To do: Set down the whole listing verbatim.

Data listing:
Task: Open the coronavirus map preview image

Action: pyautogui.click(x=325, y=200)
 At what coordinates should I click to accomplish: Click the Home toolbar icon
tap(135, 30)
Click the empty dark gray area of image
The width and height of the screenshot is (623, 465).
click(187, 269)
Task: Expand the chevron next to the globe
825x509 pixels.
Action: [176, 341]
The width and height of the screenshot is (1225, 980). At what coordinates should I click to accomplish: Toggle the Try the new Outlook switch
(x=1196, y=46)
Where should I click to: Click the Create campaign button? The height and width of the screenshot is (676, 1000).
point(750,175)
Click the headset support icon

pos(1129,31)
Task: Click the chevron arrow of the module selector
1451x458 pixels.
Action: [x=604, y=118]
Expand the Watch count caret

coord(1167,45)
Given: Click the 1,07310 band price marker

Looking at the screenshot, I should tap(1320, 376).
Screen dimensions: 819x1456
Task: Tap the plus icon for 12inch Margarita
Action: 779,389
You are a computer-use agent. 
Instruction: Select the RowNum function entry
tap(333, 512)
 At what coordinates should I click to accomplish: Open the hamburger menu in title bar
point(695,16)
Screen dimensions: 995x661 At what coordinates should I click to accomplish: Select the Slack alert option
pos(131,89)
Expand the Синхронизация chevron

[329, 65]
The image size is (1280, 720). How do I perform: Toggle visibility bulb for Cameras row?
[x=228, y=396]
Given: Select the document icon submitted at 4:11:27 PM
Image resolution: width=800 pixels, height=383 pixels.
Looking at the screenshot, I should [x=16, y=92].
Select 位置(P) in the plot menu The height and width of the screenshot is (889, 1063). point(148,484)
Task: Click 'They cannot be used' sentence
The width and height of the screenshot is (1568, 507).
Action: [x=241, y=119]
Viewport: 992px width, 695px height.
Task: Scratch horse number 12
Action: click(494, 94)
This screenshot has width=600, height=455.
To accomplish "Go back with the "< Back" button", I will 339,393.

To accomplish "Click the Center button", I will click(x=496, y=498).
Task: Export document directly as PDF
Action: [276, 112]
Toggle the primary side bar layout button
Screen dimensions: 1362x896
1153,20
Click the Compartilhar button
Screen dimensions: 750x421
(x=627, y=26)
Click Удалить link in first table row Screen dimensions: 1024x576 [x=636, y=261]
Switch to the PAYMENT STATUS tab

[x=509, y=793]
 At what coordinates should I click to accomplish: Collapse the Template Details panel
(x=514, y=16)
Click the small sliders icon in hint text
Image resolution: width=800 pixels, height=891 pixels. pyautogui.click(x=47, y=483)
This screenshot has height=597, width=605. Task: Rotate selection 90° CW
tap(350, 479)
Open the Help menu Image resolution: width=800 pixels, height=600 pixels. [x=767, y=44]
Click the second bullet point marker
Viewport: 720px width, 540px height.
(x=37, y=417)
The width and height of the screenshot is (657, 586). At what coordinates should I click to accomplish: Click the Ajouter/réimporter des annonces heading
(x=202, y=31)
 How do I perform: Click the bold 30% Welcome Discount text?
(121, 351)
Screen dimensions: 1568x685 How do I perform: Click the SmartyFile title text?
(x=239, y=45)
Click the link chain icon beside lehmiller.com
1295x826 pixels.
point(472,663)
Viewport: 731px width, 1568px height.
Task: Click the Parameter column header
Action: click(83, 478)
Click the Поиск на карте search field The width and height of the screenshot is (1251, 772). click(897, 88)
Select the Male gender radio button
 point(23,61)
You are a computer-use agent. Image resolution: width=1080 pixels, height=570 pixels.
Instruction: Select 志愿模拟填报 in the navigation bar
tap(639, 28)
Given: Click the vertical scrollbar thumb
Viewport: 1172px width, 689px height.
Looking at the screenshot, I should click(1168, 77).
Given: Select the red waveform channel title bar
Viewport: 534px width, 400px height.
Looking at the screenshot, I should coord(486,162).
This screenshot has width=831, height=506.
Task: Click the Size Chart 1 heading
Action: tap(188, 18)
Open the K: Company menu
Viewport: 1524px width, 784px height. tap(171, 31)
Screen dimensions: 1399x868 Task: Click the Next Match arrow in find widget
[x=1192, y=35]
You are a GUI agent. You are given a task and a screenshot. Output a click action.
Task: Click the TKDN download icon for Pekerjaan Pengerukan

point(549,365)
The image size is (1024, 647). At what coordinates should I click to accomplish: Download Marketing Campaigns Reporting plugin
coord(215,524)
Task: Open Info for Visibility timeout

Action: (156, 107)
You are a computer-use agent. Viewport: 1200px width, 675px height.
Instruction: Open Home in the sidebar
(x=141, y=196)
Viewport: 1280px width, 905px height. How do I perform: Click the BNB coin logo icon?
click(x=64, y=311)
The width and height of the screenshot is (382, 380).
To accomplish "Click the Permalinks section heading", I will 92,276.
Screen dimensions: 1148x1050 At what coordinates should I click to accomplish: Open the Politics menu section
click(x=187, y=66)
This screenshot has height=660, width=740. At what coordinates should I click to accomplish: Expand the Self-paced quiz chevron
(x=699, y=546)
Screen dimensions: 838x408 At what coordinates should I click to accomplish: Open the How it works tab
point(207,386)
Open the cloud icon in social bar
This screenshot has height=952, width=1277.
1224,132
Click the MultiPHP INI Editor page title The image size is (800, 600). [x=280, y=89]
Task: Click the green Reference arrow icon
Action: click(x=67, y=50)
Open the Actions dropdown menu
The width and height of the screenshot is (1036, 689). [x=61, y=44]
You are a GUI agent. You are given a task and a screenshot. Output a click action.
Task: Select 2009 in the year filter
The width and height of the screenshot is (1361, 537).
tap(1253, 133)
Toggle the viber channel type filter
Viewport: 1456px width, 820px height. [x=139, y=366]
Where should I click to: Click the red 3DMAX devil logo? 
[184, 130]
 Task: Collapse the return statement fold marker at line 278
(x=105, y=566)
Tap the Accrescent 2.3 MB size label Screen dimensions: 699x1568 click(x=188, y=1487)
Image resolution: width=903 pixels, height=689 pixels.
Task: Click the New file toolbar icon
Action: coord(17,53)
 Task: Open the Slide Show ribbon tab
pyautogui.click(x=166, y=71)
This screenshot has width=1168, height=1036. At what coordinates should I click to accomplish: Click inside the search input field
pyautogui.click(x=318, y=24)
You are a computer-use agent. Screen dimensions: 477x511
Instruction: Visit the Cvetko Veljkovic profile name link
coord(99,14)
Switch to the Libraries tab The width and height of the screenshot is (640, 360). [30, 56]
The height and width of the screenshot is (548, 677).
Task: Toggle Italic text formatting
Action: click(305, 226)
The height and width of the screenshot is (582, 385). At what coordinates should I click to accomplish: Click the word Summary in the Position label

The answer:
Task: Open the coronavirus map preview image

Action: pyautogui.click(x=325, y=200)
 At what coordinates should I click to accomplish: Click the Home toolbar icon
tap(135, 30)
Click the empty dark gray area of image
The width and height of the screenshot is (623, 465).
click(187, 269)
Task: Expand the chevron next to the globe
825x509 pixels.
Action: [176, 341]
The width and height of the screenshot is (1225, 980). At what coordinates should I click to accomplish: Toggle the Try the new Outlook switch
(x=1196, y=46)
Where should I click to: Click the Create campaign button? The height and width of the screenshot is (676, 1000).
point(750,175)
Click the headset support icon

pos(1129,31)
Task: Click the chevron arrow of the module selector
1451x458 pixels.
Action: [x=604, y=118]
Expand the Watch count caret

coord(1167,45)
Given: Click the 1,07310 band price marker

Looking at the screenshot, I should tap(1320, 376).
Screen dimensions: 819x1456
Task: Tap the plus icon for 12inch Margarita
Action: 779,389
You are a computer-use agent. 
Instruction: Select the RowNum function entry
tap(333, 512)
 At what coordinates should I click to accomplish: Open the hamburger menu in title bar
point(695,16)
Screen dimensions: 995x661 At what coordinates should I click to accomplish: Select the Slack alert option
pos(131,89)
Expand the Синхронизация chevron

[329, 65]
The image size is (1280, 720). How do I perform: Toggle visibility bulb for Cameras row?
[x=228, y=396]
Given: Select the document icon submitted at 4:11:27 PM
Image resolution: width=800 pixels, height=383 pixels.
Looking at the screenshot, I should [x=16, y=92].
Select 位置(P) in the plot menu The height and width of the screenshot is (889, 1063). point(148,484)
Task: Click 'They cannot be used' sentence
The width and height of the screenshot is (1568, 507).
Action: [x=241, y=119]
Viewport: 992px width, 695px height.
Task: Scratch horse number 12
Action: click(494, 94)
This screenshot has width=600, height=455.
To accomplish "Go back with the "< Back" button", I will 339,393.

To accomplish "Click the Center button", I will click(x=496, y=498).
Task: Export document directly as PDF
Action: [276, 112]
Toggle the primary side bar layout button
Screen dimensions: 1362x896
1153,20
Click the Compartilhar button
Screen dimensions: 750x421
(x=627, y=26)
Click Удалить link in first table row Screen dimensions: 1024x576 [x=636, y=261]
Switch to the PAYMENT STATUS tab

[x=509, y=793]
 At what coordinates should I click to accomplish: Collapse the Template Details panel
(x=514, y=16)
Click the small sliders icon in hint text
Image resolution: width=800 pixels, height=891 pixels. pyautogui.click(x=47, y=483)
This screenshot has height=597, width=605. Task: Rotate selection 90° CW
tap(350, 479)
Open the Help menu Image resolution: width=800 pixels, height=600 pixels. [x=767, y=44]
Click the second bullet point marker
Viewport: 720px width, 540px height.
(x=37, y=417)
The width and height of the screenshot is (657, 586). At what coordinates should I click to accomplish: Click the Ajouter/réimporter des annonces heading
(x=202, y=31)
 How do I perform: Click the bold 30% Welcome Discount text?
(121, 351)
Screen dimensions: 1568x685 How do I perform: Click the SmartyFile title text?
(x=239, y=45)
Click the link chain icon beside lehmiller.com
1295x826 pixels.
point(472,663)
Viewport: 731px width, 1568px height.
Task: Click the Parameter column header
Action: click(83, 478)
Click the Поиск на карте search field The width and height of the screenshot is (1251, 772). click(897, 88)
Select the Male gender radio button
 point(23,61)
You are a computer-use agent. Image resolution: width=1080 pixels, height=570 pixels.
Instruction: Select 志愿模拟填报 in the navigation bar
tap(639, 28)
Given: Click the vertical scrollbar thumb
Viewport: 1172px width, 689px height.
Looking at the screenshot, I should click(1168, 77).
Given: Select the red waveform channel title bar
Viewport: 534px width, 400px height.
Looking at the screenshot, I should coord(486,162).
This screenshot has width=831, height=506.
Task: Click the Size Chart 1 heading
Action: tap(188, 18)
Open the K: Company menu
Viewport: 1524px width, 784px height. tap(171, 31)
Screen dimensions: 1399x868 Task: Click the Next Match arrow in find widget
[x=1192, y=35]
You are a GUI agent. You are given a task and a screenshot. Output a click action.
Task: Click the TKDN download icon for Pekerjaan Pengerukan

point(549,365)
The image size is (1024, 647). At what coordinates should I click to accomplish: Download Marketing Campaigns Reporting plugin
coord(215,524)
Task: Open Info for Visibility timeout

Action: (156, 107)
You are a computer-use agent. Viewport: 1200px width, 675px height.
Instruction: Open Home in the sidebar
(x=141, y=196)
Viewport: 1280px width, 905px height. How do I perform: Click the BNB coin logo icon?
click(x=64, y=311)
The width and height of the screenshot is (382, 380).
To accomplish "Click the Permalinks section heading", I will 92,276.
Screen dimensions: 1148x1050 At what coordinates should I click to accomplish: Open the Politics menu section
click(x=187, y=66)
This screenshot has height=660, width=740. At what coordinates should I click to accomplish: Expand the Self-paced quiz chevron
(x=699, y=546)
Screen dimensions: 838x408 At what coordinates should I click to accomplish: Open the How it works tab
point(207,386)
Open the cloud icon in social bar
This screenshot has height=952, width=1277.
1224,132
Click the MultiPHP INI Editor page title The image size is (800, 600). [x=280, y=89]
Task: Click the green Reference arrow icon
Action: click(x=67, y=50)
Open the Actions dropdown menu
The width and height of the screenshot is (1036, 689). [x=61, y=44]
You are a GUI agent. You are given a task and a screenshot. Output a click action.
Task: Select 2009 in the year filter
The width and height of the screenshot is (1361, 537).
tap(1253, 133)
Toggle the viber channel type filter
Viewport: 1456px width, 820px height. [x=139, y=366]
Where should I click to: Click the red 3DMAX devil logo? 
[184, 130]
 Task: Collapse the return statement fold marker at line 278
(x=105, y=566)
Tap the Accrescent 2.3 MB size label Screen dimensions: 699x1568 click(x=188, y=1487)
Image resolution: width=903 pixels, height=689 pixels.
Task: Click the New file toolbar icon
Action: coord(17,53)
 Task: Open the Slide Show ribbon tab
pyautogui.click(x=166, y=71)
This screenshot has width=1168, height=1036. At what coordinates should I click to accomplish: Click inside the search input field
pyautogui.click(x=318, y=24)
You are a computer-use agent. Screen dimensions: 477x511
Instruction: Visit the Cvetko Veljkovic profile name link
coord(99,14)
Switch to the Libraries tab The width and height of the screenshot is (640, 360). [30, 56]
The height and width of the screenshot is (548, 677).
Task: Toggle Italic text formatting
Action: click(305, 226)
The height and width of the screenshot is (582, 385). At what coordinates should I click to accomplish: Click the word Summary in the Position label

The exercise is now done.